> [EXERCISE]:
From the line that contains "[Youtube Link] (98, 2538)" to the final line of the entries below, write out every line exactly as it appears, and nothing else.
Segment Start: EXTRACTED DATA
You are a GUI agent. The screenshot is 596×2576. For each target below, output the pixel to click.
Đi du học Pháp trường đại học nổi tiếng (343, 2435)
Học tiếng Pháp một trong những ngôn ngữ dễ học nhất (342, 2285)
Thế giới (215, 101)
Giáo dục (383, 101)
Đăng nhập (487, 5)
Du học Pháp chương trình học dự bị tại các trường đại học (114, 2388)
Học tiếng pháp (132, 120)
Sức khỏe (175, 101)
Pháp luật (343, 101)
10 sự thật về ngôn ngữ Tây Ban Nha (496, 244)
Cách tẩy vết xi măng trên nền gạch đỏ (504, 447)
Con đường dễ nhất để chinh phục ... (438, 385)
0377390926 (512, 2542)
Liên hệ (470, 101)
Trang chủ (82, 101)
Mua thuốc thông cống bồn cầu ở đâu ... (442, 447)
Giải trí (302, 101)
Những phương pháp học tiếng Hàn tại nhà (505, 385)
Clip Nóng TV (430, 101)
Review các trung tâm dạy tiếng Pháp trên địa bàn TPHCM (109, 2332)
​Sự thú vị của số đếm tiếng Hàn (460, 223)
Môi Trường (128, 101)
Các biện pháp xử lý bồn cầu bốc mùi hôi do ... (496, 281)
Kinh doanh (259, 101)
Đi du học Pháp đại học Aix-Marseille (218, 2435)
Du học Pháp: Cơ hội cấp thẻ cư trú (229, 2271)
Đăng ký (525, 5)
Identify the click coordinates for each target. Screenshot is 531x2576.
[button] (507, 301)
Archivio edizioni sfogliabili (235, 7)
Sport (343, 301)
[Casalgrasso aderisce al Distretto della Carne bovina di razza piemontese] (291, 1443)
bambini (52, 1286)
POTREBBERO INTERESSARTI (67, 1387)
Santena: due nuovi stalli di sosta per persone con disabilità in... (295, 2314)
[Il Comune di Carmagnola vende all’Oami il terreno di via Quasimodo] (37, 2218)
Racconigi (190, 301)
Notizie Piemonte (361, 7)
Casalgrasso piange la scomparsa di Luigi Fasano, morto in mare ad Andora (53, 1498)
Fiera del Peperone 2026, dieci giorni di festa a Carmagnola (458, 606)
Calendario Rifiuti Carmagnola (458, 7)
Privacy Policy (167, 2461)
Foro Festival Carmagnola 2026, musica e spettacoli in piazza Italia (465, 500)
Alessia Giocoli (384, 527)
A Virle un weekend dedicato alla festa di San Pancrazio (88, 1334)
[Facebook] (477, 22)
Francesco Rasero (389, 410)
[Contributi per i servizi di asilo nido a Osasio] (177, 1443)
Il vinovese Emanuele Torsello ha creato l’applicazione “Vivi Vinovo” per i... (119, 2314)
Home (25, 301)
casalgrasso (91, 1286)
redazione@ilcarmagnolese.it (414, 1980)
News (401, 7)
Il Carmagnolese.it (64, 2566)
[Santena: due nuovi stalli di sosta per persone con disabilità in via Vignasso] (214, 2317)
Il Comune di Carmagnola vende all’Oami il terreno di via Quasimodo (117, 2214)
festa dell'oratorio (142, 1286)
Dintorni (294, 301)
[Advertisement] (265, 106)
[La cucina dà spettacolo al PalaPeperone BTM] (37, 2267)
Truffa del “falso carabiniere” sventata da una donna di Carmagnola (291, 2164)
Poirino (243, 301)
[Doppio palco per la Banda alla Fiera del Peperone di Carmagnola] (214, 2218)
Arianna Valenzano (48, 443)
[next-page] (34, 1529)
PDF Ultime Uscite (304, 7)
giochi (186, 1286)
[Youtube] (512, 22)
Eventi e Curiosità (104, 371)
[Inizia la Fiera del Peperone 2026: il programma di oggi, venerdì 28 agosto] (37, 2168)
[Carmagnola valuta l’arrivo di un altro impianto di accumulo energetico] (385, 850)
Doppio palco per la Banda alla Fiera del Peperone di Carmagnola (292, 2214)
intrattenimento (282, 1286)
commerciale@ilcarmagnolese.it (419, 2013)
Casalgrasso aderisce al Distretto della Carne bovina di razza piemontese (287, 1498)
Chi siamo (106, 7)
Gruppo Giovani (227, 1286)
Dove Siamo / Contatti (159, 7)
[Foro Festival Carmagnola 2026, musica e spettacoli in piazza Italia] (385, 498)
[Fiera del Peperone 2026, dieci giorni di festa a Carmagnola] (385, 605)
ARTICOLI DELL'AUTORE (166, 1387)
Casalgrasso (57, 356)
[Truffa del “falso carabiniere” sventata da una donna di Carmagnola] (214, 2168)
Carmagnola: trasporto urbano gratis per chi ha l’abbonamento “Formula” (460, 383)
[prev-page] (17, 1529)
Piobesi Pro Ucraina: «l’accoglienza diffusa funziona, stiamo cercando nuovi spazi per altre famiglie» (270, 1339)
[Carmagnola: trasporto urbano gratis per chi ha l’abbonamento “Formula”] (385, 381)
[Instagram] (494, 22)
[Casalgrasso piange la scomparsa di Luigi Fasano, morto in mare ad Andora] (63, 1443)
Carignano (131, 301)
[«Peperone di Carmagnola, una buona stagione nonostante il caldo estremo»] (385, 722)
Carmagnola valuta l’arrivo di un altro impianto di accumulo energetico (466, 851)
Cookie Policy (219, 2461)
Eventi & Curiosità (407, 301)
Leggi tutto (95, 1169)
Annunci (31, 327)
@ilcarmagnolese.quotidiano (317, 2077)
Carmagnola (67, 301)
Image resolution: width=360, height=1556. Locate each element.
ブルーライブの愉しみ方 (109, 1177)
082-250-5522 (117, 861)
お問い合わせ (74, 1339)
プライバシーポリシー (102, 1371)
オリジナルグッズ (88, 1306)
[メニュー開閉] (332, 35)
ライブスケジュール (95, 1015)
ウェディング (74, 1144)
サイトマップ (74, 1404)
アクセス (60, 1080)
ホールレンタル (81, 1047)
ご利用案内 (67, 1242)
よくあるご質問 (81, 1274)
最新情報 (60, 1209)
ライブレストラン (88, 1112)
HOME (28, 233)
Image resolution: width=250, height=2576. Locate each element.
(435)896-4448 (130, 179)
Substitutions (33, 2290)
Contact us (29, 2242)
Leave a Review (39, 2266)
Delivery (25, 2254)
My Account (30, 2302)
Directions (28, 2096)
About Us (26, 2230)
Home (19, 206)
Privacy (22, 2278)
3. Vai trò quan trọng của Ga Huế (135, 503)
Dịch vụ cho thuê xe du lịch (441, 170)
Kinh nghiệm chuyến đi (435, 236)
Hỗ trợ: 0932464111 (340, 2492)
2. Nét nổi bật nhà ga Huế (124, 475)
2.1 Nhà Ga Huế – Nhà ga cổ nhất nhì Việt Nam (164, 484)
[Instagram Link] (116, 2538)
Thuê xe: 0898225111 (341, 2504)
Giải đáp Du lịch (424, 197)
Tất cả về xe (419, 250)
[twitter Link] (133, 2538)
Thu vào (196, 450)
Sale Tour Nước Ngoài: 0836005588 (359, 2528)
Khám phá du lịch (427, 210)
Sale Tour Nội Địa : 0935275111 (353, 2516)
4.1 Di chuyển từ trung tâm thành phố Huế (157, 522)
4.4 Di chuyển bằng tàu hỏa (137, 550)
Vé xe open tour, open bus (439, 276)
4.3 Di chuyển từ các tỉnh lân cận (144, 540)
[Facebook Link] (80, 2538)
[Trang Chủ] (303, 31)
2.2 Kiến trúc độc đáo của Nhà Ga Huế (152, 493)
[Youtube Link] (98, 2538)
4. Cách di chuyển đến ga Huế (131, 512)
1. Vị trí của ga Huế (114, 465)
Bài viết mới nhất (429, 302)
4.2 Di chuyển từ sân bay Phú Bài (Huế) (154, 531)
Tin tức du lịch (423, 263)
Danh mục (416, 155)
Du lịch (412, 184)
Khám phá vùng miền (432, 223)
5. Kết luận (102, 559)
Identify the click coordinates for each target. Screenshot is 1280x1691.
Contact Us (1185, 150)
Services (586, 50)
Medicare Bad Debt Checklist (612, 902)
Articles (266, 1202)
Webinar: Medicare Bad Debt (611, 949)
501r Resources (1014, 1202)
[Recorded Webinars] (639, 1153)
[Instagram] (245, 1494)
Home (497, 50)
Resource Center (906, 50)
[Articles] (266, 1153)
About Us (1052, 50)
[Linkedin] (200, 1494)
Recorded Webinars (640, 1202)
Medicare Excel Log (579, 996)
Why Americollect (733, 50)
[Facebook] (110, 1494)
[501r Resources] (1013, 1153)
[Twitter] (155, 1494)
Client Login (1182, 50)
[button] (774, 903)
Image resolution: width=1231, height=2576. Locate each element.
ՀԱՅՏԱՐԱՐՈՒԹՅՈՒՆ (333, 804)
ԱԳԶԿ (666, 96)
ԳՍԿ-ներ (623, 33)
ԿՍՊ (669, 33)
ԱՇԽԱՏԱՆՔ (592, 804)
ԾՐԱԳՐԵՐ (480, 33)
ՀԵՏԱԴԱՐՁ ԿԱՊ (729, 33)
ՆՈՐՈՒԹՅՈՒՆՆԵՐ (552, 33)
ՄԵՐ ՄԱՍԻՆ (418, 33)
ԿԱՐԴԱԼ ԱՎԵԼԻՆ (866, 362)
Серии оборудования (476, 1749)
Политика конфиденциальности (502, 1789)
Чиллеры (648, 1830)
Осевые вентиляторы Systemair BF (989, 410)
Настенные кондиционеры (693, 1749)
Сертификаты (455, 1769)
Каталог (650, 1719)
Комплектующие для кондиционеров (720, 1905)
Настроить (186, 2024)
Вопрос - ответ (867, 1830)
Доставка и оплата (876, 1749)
Segment End: EXTRACTED DATA
> [REPLY]:
[Youtube Link] (98, 2538)
4. Cách di chuyển đến ga Huế (131, 512)
1. Vị trí của ga Huế (114, 465)
Bài viết mới nhất (429, 302)
4.2 Di chuyển từ sân bay Phú Bài (Huế) (154, 531)
Tin tức du lịch (423, 263)
Danh mục (416, 155)
Du lịch (412, 184)
Khám phá vùng miền (432, 223)
5. Kết luận (102, 559)
Identify the click coordinates for each target. Screenshot is 1280x1691.
Contact Us (1185, 150)
Services (586, 50)
Medicare Bad Debt Checklist (612, 902)
Articles (266, 1202)
Webinar: Medicare Bad Debt (611, 949)
501r Resources (1014, 1202)
[Recorded Webinars] (639, 1153)
[Instagram] (245, 1494)
Home (497, 50)
Resource Center (906, 50)
[Articles] (266, 1153)
About Us (1052, 50)
[Linkedin] (200, 1494)
Recorded Webinars (640, 1202)
Medicare Excel Log (579, 996)
Why Americollect (733, 50)
[Facebook] (110, 1494)
[501r Resources] (1013, 1153)
[Twitter] (155, 1494)
Client Login (1182, 50)
[button] (774, 903)
Image resolution: width=1231, height=2576. Locate each element.
ՀԱՅՏԱՐԱՐՈՒԹՅՈՒՆ (333, 804)
ԱԳԶԿ (666, 96)
ԳՍԿ-ներ (623, 33)
ԿՍՊ (669, 33)
ԱՇԽԱՏԱՆՔ (592, 804)
ԾՐԱԳՐԵՐ (480, 33)
ՀԵՏԱԴԱՐՁ ԿԱՊ (729, 33)
ՆՈՐՈՒԹՅՈՒՆՆԵՐ (552, 33)
ՄԵՐ ՄԱՍԻՆ (418, 33)
ԿԱՐԴԱԼ ԱՎԵԼԻՆ (866, 362)
Серии оборудования (476, 1749)
Политика конфиденциальности (502, 1789)
Чиллеры (648, 1830)
Осевые вентиляторы Systemair BF (989, 410)
Настенные кондиционеры (693, 1749)
Сертификаты (455, 1769)
Каталог (650, 1719)
Комплектующие для кондиционеров (720, 1905)
Настроить (186, 2024)
Вопрос - ответ (867, 1830)
Доставка и оплата (876, 1749)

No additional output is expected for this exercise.